Source document:
-=-=-=-=-

Actually, most bourbon cocktails were originally rye cocktails. Sazeracs, Manhattans, old fashioneds...all originally made with rye. But after Prohibition, Kentucky made it very easy for the distilleries to re-open and the states that originally produced rye did not. There was a dearth of rye on the US market and most of the rye we dead get was from Canada and not always the best quality. So Americans started replacing rye with bourbon. It is absolutely recommended that you switch back now that rye is becoming more plentiful!

I always have to double take whenever I see my name as belonging to someone else a bunch of times, but it's exciting to see some perspective from the other side of the "liquor pimp" game (I am going to use all the awful things I heard on my awful rebound job to the fullest).

What gin would you compare the gin to?

I have maintained, since last I was in your neck of the woods, that white dog should be the next vodka in this country. I fantasize about seeing whole shelves of it in bars, a la ABSOLUT poopoo/lemon/hotdog or whatever else. Make me tired of it, jerks!

Haha, yeah, there was this moment where I invited Nina to one of the events and she did a little double take before she understood that I wasn't talking about you.

-=-=-=-=-

Exercises:
- a) From the comment thread about rye and bourbon, list the cocktails it says were originally made with rye.
- b) Answer these questions using the comment thread about rye and bourbon.
(i) Which state made it very easy for distilleries to reopen after Prohibition?
(ii) What does one commenter say should be the next vodka in the country?
(iii) Whom did a commenter invite to one of the events?
- c) Carry on the comment thread about rye and bourbon from its last comment.

-=-=-=-=-

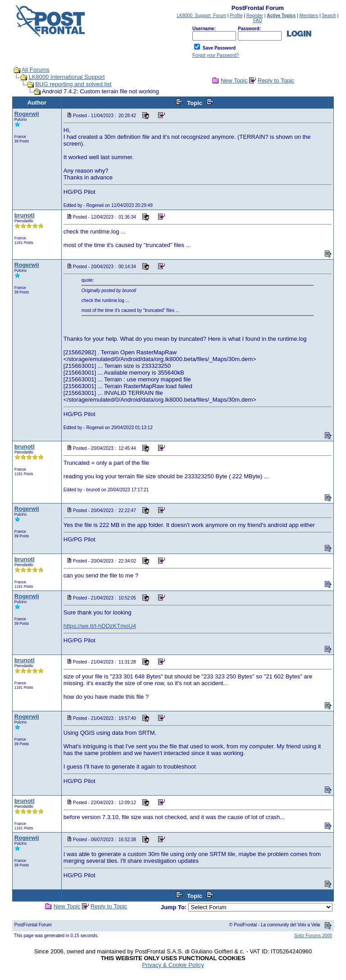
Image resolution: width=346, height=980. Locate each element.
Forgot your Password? (215, 55)
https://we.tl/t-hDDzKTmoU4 (100, 626)
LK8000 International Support (66, 77)
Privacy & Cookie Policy (173, 965)
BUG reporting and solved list (73, 84)
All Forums (36, 69)
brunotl (24, 215)
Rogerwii (27, 114)
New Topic (234, 80)
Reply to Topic (276, 80)
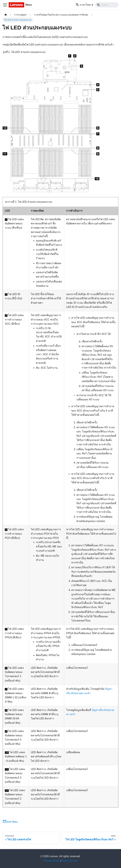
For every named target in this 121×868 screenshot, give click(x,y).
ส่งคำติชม (10, 822)
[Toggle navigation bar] (5, 5)
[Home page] (6, 14)
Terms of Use (69, 861)
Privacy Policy (52, 861)
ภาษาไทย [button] (83, 5)
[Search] (107, 5)
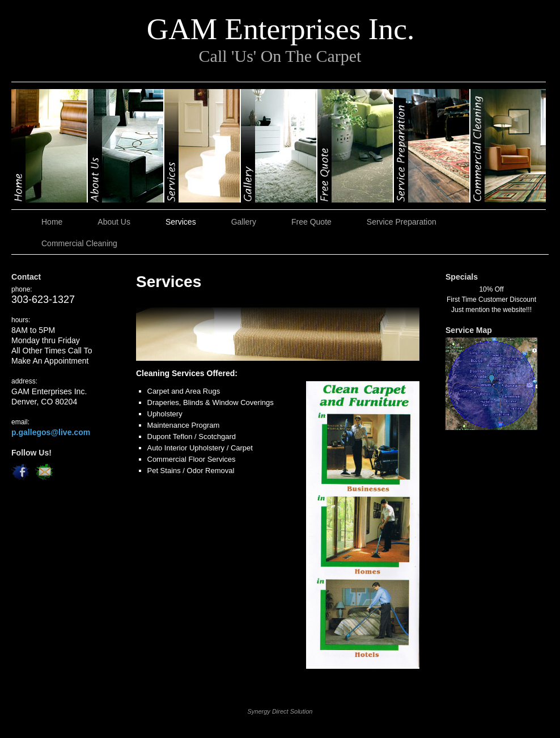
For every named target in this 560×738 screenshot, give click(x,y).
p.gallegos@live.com (50, 432)
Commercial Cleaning (508, 146)
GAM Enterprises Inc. (281, 29)
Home (49, 146)
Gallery (279, 146)
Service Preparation (432, 146)
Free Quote (355, 146)
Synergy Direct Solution (280, 711)
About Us (126, 146)
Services (202, 146)
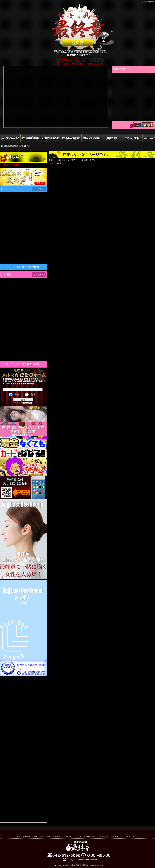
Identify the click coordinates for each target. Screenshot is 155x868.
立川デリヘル (12, 267)
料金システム (45, 836)
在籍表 (27, 836)
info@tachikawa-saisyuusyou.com (83, 860)
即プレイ (136, 836)
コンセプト (78, 836)
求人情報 (115, 836)
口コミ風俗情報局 (29, 267)
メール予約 (90, 836)
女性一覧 (53, 163)
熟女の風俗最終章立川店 (76, 865)
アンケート (126, 836)
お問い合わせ (103, 836)
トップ (20, 836)
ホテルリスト (58, 836)
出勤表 (35, 836)
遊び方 (69, 836)
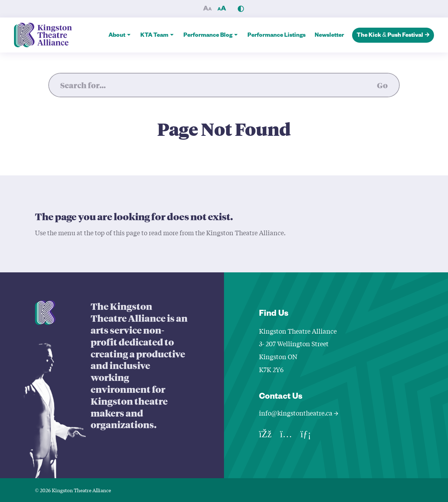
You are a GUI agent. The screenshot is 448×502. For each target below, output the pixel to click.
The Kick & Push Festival (393, 36)
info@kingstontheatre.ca (299, 413)
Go (382, 85)
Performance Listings (276, 36)
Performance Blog (208, 36)
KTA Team (154, 36)
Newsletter (329, 36)
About (117, 36)
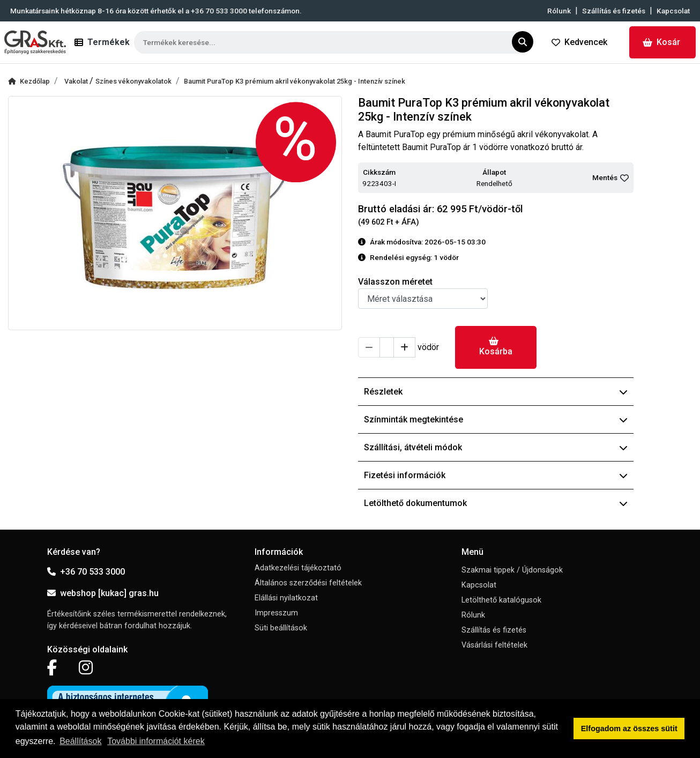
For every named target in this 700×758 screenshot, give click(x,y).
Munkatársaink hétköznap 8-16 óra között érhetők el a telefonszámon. (156, 11)
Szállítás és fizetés (614, 11)
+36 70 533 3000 (86, 571)
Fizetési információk (496, 475)
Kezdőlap (29, 81)
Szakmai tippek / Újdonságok (512, 570)
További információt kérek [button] (155, 741)
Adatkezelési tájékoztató (298, 568)
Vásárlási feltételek (494, 645)
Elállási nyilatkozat (286, 598)
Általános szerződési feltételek (308, 583)
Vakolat (77, 81)
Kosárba (496, 346)
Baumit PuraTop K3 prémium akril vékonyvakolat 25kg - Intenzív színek (294, 81)
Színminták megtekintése (496, 419)
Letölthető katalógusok (501, 600)
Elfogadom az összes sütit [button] (629, 729)
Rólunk (559, 11)
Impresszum (276, 613)
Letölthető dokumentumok (496, 503)
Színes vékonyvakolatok (133, 81)
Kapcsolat (673, 11)
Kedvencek (579, 42)
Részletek (496, 391)
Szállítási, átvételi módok (496, 447)
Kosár (661, 42)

-=-=-=-=-

Per-task answers:
- a) Sazeracs, Manhattans, and old fashioneds.

- b)
(i) Kentucky.
(ii) White dog.
(iii) Nina.

- c)
Scott is really pushing the Mosby's as a replacement for vodka, and it works very well for that; it has a fuller, richer favor than most vodkas.

The gin is a toughie-- the closest thing I can compare it to the Berkshire Mountain Ethereal batch #4, which was their previous batch (the yellow-green label batch) and batch #5 (purple label) is nothing like #4. They both have this nice smoke with a hint of sulphur although it's not as forward in the Catoctin gin and Catoctin has a bunch more herby botanicals that taste a little more like what you'd get in a white absinthe if you took the liquorice out. The gin is probably my favorite of their products-- it's challenging to mix with but not TOO challenging. They tend to compare it to stuff like New Amsterdam but I think they're doing that to go for the "we can win over vodka drinkers" comparison; I find New Amsterdam to be a bit boring-but-serviceable and would not make that comparison myself.

Most of my infusions are white dog infusions; I love that stuff and I think it gives infusions a richer, fuller-bodied flavor than when I use vodka. Although there are definitely a few newer American vodkas that I have become fond of. I mean, I'm not going to go out of my way to use them but they are fun to play with.